■ **STATED GOAL**
Please update the part of the listing that opens with the line containing "Click the blue 64068 pivot label" and closes with the end of the listing. Reproduce those lines with "Select" replaced by "Choose" and everything else unchanged.

Listing from a data collection:
::::::::::
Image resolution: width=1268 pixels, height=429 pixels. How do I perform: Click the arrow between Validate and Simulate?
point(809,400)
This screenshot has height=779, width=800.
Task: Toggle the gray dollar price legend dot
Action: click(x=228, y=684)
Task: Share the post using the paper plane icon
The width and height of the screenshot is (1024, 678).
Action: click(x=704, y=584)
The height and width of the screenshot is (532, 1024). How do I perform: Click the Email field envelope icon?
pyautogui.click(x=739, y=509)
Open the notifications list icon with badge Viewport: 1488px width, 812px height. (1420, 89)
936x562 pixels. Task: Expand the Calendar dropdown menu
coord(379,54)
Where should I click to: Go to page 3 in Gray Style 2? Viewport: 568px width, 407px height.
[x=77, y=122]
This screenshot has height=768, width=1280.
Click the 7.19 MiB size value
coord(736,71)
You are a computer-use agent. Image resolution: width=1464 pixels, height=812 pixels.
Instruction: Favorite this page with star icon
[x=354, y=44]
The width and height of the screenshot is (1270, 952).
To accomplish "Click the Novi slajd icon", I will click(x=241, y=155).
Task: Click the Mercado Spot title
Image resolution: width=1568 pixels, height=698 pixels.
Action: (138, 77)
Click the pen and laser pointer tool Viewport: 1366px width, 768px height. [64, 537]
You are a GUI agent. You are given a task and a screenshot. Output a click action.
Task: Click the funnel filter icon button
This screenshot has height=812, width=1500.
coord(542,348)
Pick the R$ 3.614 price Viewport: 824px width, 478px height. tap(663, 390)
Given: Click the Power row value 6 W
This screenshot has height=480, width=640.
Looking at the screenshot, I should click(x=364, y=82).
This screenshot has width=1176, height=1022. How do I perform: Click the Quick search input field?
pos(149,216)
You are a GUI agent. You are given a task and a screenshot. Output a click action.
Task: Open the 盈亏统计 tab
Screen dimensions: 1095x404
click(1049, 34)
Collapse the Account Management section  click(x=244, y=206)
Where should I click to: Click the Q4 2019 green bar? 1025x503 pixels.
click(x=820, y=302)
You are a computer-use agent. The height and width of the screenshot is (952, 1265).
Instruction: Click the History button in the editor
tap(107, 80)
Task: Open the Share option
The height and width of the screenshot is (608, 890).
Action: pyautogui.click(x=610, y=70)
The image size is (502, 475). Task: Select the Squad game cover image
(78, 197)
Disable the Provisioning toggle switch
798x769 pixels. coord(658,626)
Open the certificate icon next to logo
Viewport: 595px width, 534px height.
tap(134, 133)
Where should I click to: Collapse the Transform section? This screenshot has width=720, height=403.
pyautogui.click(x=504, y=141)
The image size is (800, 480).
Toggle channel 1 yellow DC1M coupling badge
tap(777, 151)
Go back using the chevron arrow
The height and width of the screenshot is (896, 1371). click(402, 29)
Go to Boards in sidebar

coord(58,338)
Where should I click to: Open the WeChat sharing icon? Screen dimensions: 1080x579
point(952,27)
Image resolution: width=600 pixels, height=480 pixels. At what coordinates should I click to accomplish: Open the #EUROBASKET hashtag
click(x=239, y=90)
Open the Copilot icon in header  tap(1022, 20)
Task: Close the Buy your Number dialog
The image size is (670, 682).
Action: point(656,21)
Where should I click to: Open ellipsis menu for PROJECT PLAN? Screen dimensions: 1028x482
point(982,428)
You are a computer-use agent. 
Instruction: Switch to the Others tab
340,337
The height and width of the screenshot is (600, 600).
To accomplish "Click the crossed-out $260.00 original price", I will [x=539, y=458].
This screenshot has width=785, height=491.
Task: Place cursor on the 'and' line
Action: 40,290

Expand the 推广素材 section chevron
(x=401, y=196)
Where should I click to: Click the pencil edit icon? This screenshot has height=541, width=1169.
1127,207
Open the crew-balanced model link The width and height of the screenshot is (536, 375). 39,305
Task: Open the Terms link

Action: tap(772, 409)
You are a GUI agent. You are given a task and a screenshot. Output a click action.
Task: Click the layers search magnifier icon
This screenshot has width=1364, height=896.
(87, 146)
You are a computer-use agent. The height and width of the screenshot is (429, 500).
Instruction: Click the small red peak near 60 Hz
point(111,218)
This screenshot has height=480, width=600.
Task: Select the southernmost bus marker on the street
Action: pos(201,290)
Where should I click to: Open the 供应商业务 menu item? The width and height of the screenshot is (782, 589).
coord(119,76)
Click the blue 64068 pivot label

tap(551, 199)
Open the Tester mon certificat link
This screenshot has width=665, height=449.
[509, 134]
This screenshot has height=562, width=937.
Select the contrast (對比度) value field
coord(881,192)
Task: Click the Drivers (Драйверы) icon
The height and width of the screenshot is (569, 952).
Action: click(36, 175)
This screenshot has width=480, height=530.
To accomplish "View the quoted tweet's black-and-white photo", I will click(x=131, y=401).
::::::::::
■ **REPLY TO THE TASK**
Click the blue 64068 pivot label

tap(551, 199)
Open the Tester mon certificat link
This screenshot has width=665, height=449.
[509, 134]
This screenshot has height=562, width=937.
Choose the contrast (對比度) value field
coord(881,192)
Task: Click the Drivers (Драйверы) icon
The height and width of the screenshot is (569, 952).
Action: click(36, 175)
This screenshot has width=480, height=530.
To accomplish "View the quoted tweet's black-and-white photo", I will click(x=131, y=401).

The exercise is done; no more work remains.